──────── Quoted passage ────────
You need to download the images of each dataset from their original sources. We recommend downloading the images to the data/datasets/
directory. If you choose to download the images to a different directory, please make sure to update the path in the scripts accordingly. Please refer to the following instructions for more details.
-
MIMIC-CXR: Download the images from https://physionet.org/content/mimic-cxr-jpg/2.1.0/. We also provided the metadata we organized in
data/datasets/MIMIC-CXR/MIMIC-CXR_metadata.json
, including the finds extracted from the radiology reports using GPT-4. -
NIH-CXR: Download the images from https://www.kaggle.com/datasets/nih-chest-xrays/data. An example image path in our split is
NIH-CXR/images_002/images/00001906_004.png
. -
CheXpert: Download the images from https://stanfordaimi.azurewebsites.net/datasets/8cbd9ed4-2eb9-4565-affc-111cf4f7ebe2/. An example image path in our split is
CheXpert-v1.0/train/patient10900/study25/view1_frontal.jpg
. -
Pneumonia: Download the images from https://www.kaggle.com/datasets/paultimothymooney/chest-xray-pneumonia. An example image path in our split is
pneumonia/images/test/PNEUMONIA/person112_bacteria_538.jpeg
. -
COVID-QU: Download the images from https://www.kaggle.com/datasets/tawsifurrahman/covid19-radiography-database. An example image path in our split is
COVID-QU/images/COVID-3330.png
. -
Open-i: Download the images from https://www.kaggle.com/datasets/raddar/chest-xrays-indiana-university. An example image path in our split is
open-i/images/1907_IM-0589-1001.dcm.png
. -
VinDr-CXR: Download the images from https://www.kaggle.com/c/vinbigdata-chest-xray-abnormalities-detection/data. An example image path in our split is
vindr-cxr/images/e1eb9553f694d0eba82535625d70186c.png
.
──────── Provided records ────────
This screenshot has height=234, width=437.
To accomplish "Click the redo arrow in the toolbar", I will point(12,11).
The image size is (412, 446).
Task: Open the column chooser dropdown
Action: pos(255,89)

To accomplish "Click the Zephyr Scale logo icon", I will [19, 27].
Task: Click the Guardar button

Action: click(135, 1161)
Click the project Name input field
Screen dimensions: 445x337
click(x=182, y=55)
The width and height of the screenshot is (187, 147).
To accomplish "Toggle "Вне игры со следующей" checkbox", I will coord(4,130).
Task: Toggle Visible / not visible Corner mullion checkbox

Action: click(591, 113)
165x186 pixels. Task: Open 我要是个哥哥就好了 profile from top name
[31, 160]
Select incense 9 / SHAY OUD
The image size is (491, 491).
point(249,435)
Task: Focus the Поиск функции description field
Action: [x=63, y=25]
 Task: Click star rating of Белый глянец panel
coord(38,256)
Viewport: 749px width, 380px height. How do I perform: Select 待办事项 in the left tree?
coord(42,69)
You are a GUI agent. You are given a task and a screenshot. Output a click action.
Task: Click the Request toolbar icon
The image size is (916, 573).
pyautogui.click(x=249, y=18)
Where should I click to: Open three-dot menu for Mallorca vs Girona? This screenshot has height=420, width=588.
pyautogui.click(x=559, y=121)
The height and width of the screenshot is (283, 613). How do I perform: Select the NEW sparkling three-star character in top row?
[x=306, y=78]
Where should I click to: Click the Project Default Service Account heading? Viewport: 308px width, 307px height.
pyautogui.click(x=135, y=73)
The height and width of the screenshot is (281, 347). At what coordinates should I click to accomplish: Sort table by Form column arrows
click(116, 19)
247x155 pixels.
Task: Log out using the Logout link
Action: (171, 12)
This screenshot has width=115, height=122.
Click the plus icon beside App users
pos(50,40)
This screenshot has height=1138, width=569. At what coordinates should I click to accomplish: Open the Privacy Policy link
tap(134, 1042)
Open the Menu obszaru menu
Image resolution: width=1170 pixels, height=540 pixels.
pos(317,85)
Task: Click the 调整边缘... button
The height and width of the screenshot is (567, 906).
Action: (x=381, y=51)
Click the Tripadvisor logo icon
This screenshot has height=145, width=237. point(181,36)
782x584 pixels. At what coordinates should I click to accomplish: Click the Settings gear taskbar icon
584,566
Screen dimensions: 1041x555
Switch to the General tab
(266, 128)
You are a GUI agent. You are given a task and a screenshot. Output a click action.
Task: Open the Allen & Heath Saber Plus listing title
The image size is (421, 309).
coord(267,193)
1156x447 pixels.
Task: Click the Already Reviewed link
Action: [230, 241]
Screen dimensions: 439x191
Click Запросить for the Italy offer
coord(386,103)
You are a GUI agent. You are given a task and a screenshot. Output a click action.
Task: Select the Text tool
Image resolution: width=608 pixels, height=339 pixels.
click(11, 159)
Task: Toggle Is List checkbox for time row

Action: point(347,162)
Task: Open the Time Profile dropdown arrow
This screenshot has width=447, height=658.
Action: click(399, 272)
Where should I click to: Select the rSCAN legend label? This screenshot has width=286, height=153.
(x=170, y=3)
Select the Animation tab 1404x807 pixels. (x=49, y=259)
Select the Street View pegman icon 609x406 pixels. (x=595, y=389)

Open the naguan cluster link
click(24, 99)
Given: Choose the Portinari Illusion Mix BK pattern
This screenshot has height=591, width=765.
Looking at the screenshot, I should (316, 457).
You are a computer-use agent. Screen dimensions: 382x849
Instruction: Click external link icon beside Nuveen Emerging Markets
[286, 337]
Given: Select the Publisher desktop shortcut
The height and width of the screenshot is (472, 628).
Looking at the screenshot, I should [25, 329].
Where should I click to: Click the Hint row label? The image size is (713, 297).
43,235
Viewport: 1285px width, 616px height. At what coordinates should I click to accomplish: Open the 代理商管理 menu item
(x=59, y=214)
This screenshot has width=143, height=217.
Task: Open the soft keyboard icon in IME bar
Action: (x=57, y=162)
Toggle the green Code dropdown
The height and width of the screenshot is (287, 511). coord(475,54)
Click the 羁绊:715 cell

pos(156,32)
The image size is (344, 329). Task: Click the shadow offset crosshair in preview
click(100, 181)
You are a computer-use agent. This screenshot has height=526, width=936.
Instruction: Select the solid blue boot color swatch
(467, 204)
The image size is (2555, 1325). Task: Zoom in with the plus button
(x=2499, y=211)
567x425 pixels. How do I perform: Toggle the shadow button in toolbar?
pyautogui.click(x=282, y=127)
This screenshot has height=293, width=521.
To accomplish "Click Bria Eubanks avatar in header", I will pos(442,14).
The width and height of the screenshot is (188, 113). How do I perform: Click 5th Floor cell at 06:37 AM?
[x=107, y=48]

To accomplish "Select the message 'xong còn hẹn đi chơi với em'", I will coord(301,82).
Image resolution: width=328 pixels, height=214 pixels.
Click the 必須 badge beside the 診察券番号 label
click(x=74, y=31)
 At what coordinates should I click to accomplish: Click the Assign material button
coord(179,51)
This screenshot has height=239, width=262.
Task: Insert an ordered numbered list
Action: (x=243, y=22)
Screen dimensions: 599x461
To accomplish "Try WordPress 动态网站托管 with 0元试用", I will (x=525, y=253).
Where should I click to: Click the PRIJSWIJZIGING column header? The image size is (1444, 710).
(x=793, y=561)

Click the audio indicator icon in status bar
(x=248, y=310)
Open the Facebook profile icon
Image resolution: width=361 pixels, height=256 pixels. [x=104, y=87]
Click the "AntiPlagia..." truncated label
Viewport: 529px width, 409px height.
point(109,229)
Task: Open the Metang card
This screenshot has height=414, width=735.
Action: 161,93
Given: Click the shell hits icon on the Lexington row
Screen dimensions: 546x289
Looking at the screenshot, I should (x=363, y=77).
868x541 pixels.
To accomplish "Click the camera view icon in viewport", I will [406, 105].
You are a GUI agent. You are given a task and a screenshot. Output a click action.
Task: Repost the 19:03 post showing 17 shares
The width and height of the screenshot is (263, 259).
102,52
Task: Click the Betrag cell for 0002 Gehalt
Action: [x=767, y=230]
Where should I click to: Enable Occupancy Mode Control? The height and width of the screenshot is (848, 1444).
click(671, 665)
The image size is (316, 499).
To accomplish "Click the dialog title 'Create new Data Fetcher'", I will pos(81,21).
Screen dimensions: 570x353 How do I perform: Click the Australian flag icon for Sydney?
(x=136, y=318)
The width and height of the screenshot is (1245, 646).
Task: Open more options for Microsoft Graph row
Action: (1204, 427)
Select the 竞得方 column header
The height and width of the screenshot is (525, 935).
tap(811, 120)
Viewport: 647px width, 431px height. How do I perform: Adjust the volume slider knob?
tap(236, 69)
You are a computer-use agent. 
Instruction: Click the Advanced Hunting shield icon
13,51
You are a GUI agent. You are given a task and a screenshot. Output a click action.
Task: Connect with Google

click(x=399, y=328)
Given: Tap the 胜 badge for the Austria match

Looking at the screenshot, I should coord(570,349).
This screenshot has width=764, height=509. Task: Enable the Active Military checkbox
────────
● Things to do
A - In the dataset download instructions, which directory is recommended for storing the downloaded images?
B - Write out the part of the dataset download instructions starting at "You need to" and ending at "for more details.".

● Answers by item
A - The data/datasets/ directory.

B -
You need to download the images of each dataset from their original sources. We recommend downloading the images to the data/datasets/
directory. If you choose to download the images to a different directory, please make sure to update the path in the scripts accordingly. Please refer to the following instructions for more details.